Nominal Illusion: Are People Understanding Real Versus Nominal Interest Rates?

Before the last couple of years, inflation had been low (and reasonably steady) for long enough, it wouldn’t be surprising if even important economic actors now didn’t fully understand that for economic decisions, they should be paying attention to real interest rates, rather than nominal interest rates.

Take the tech sector, for example. There are many possible reasons for the end of the Second Tech Boom that Noah Smith talks about here. But higher interest rates are not a good reason, unless someone, somewhere, despite having a high IQ, fails to understand real versus nominal interest rates. Whatever the business model for monetization that a tech company pursues, the revenues—and ultimately profits—from that monetization should go up an extra amount from any general rise in prices. So for a venture capitalist, what should matter is what the interest is compared to inflation. The interest rate compared to inflation can be calculated as the usual concept of the interest rate—what economists call the “nominal” interest rate—minus the inflation rate. The usual nominal interest rate minus inflation is called the real interest rate. You can see the equation above. “r” stands for the real interest rate, “i” stands for the nominal interest rate and the symbol for pi stands for the inflation rate. (In economics, the symbol pi doesn’t always stand for 3.14159… It is more often the traditional symbol for the inflation rate, and only occasionally stands for 3.14159.)

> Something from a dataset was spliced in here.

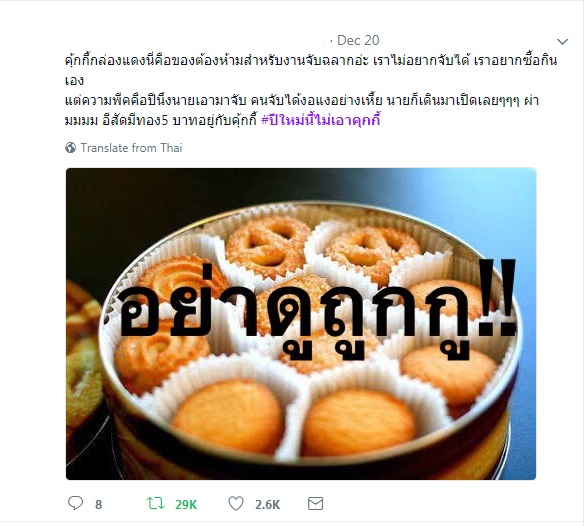Retweet using the green arrows icon
The height and width of the screenshot is (526, 584).
pyautogui.click(x=156, y=503)
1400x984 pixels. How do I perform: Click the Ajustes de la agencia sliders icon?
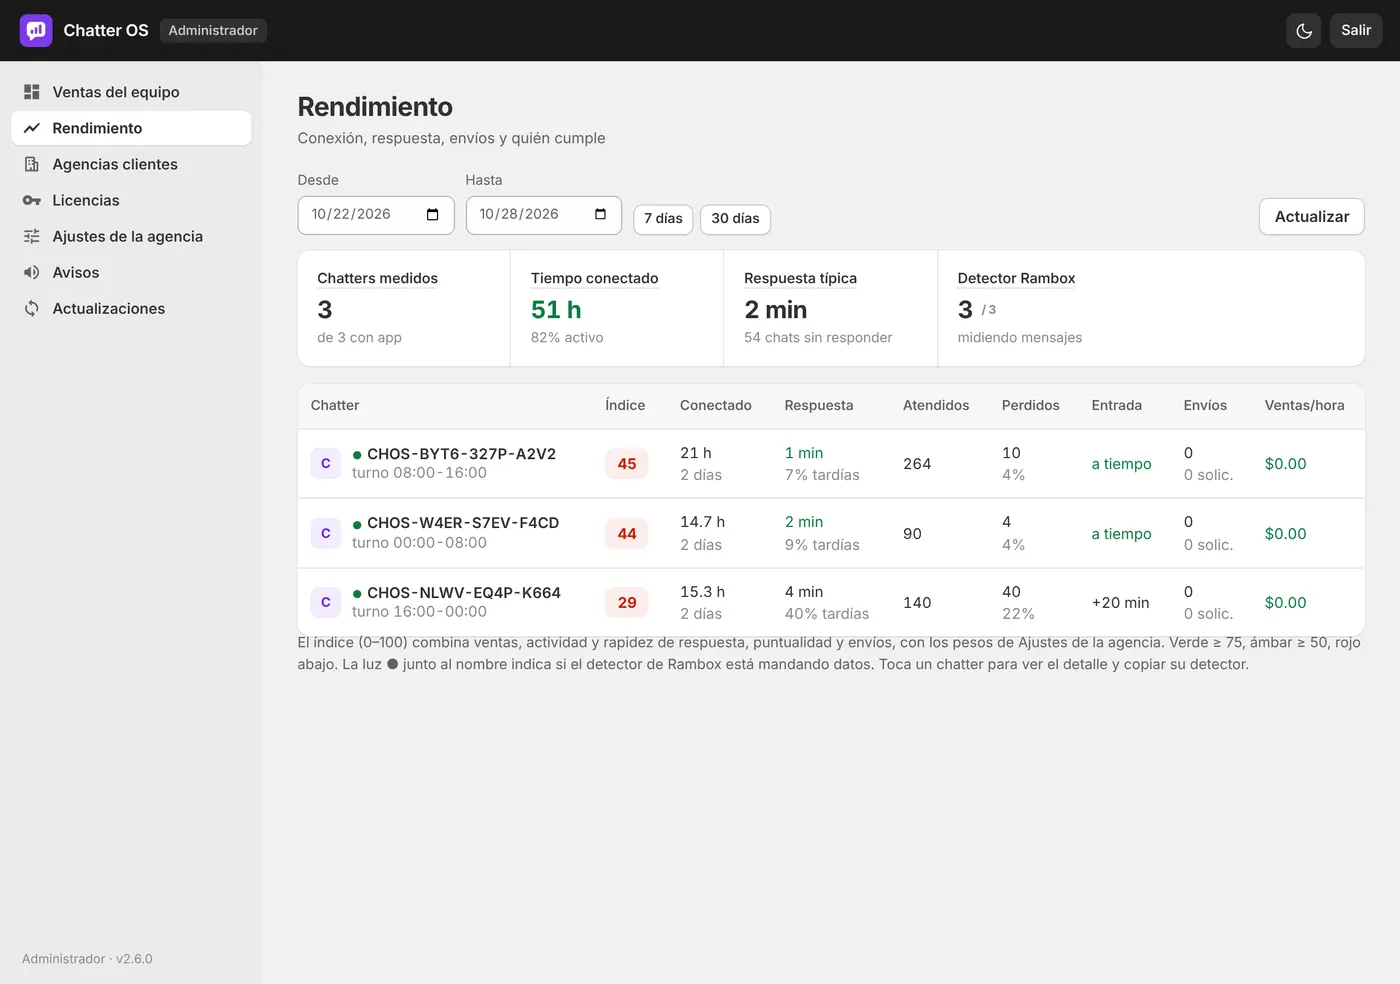click(32, 236)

There is no indication that the real interest rate is going to be all that high in the future. I have been tweeting that the Fed might well have to raise rates to 7% by sometime in 2023, which would be a considerably higher rate than the market seems to expect. But with core inflation running at 6.3%, that would be a real interest rate of only 0.7%. (“Core inflation” is the rate of changes in prices other than food and energy prices. The reason to take out food and energy prices is that they bounce around so much that what they do in any given month can mislead you about what it means for prices in the next few months.) I wouldn’t be surprised if a higher level of national debt (as measured in years’ worth of Gross Domestic Product) raised the long-run real interest rate somewhat compared to its very low rate so far in the 21st century, but that increase should be less than 1%. A long-run real interest rate of, say, 2% is a real possibility, but I’d be surprised to see any higher than that in the US during the next two decades.

The logic above applies to other real assets as well. For example, machine tools are used to produce goods whose price should go up along with other prices. So it is the interest rate compared to inflation—the real interest rate that should matter. That real interest is low, so it is a good time to buy a machine tool unless the price of machine tools is temporarily elevated compared to other prices.

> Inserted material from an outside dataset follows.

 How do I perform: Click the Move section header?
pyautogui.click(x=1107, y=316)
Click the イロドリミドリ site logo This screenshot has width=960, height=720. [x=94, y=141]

Except for one wrinkle, it is even a good time to buy a house, as long as the house’s price isn’t so high that its price is likely to fall compared to other prices. If a house’s price will go up along with prices in general, the the inflation part of the interest rate you are paying will get recouped as nominal capital gains when you sell.

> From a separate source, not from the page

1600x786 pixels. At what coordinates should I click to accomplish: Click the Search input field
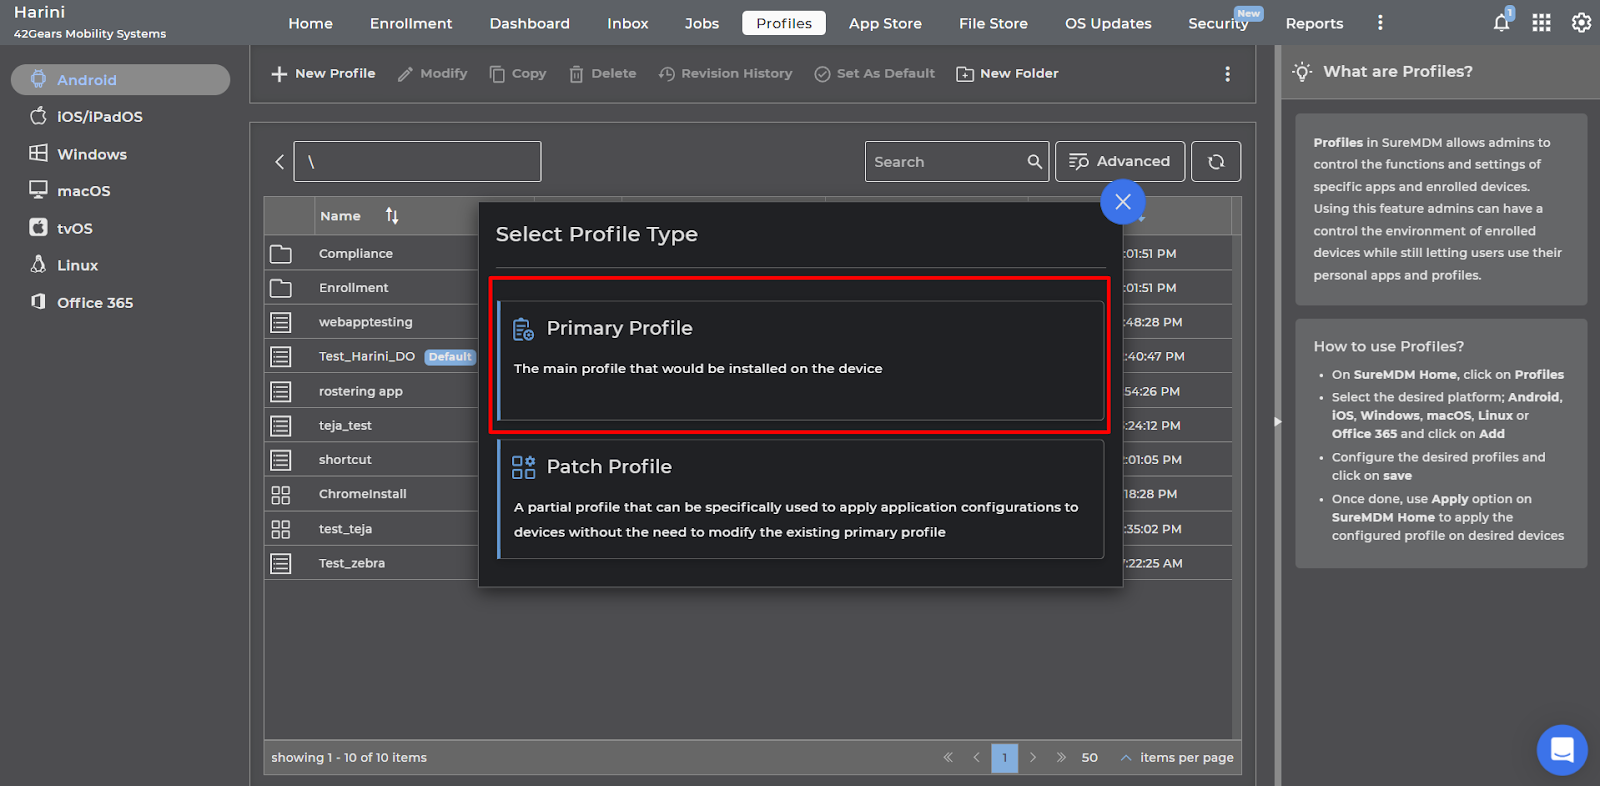[945, 162]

The wrinkle is an institutional one: the speed at which you are expected to pay back a fixed-rate mortgage is faster when the nominal interest is higher, even if the nominal interest rate is higher only to make up for inflation. “Fixed-rate” could have been—and should have been—defined in terms of real rates, but it isn’t. Traditional adjustable-rate mortgages also ask people to pay back the loan faster if the nominal interest is higher because of inflation. In either case, the same real rate with higher inflation means that someone with a mortgage has higher mortgage payments and builds up home equity faster (as long as the house price goes up along with other prices in the economy). In a high-inflation environment, the typical fixed-rate mortgage has a large component of forced saving to it. Not everyone can swing that high a level of forced saving, so housing demand gets crushed in times of high nominal interest rates, even if the real rate is low. Economists call the cash crunch when a high level of forced saving causes real hard ship a “liquidity constraint.” Liquidity constraints interact with the traditional form of mortgages to make it hard for many people to buy a house. This is unlikely to change any time soon because it scares people to see the nominal value of their mortgage go up, which is typically needed to keep mortgage payments low when inflation is high.

Let me challenge you to notice when you read the news or listen to what people are saying to look for places where people are forgetting the value of looking at real rather than nominal interest rates—or equivalently, where they are forgetting the ways in which a general rise in prices might make an investment in something real more attractive.